┌─ The data

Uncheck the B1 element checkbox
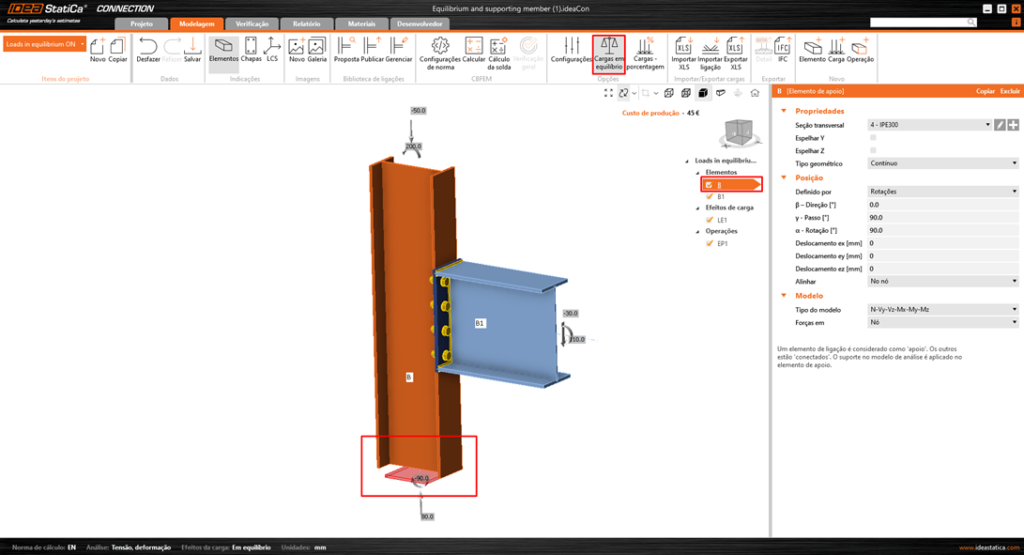Viewport: 1024px width, 555px height. 708,197
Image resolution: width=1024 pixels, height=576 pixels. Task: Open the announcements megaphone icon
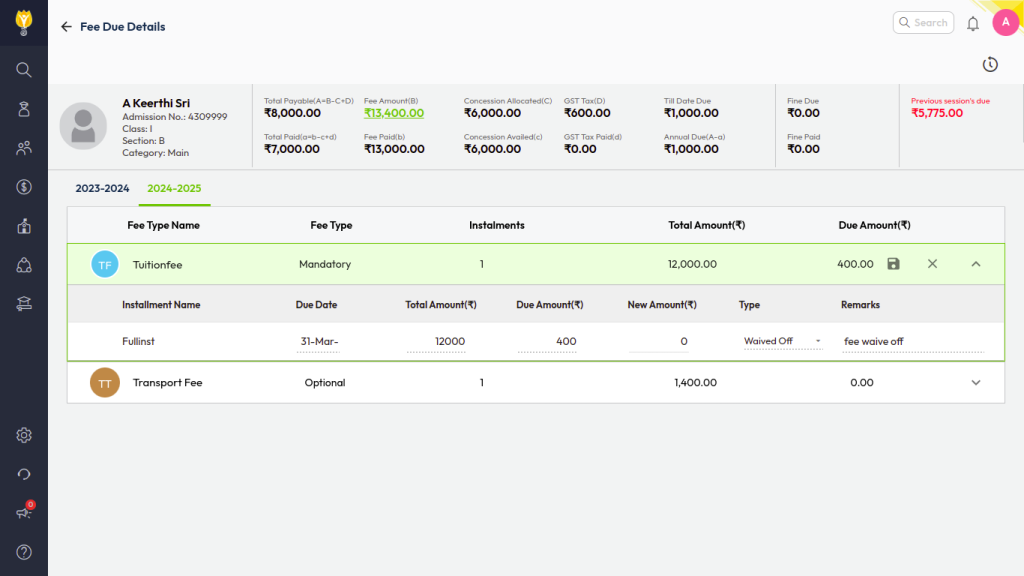coord(24,513)
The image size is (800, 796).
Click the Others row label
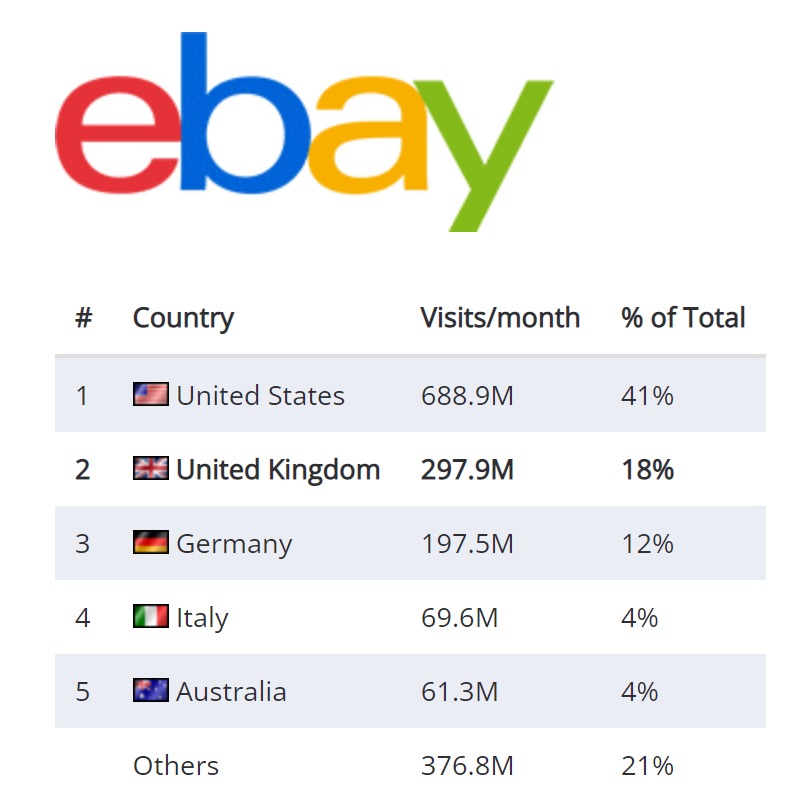pyautogui.click(x=176, y=766)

└─

Each line of the data must be transcribed exactly; pictures are not carried over.

[Solution for this exercise]
Uncheck the B1 element checkbox
Viewport: 1024px width, 555px height. 708,197
Image resolution: width=1024 pixels, height=576 pixels. Task: Open the announcements megaphone icon
coord(24,513)
The image size is (800, 796).
Click the Others row label
pyautogui.click(x=176, y=766)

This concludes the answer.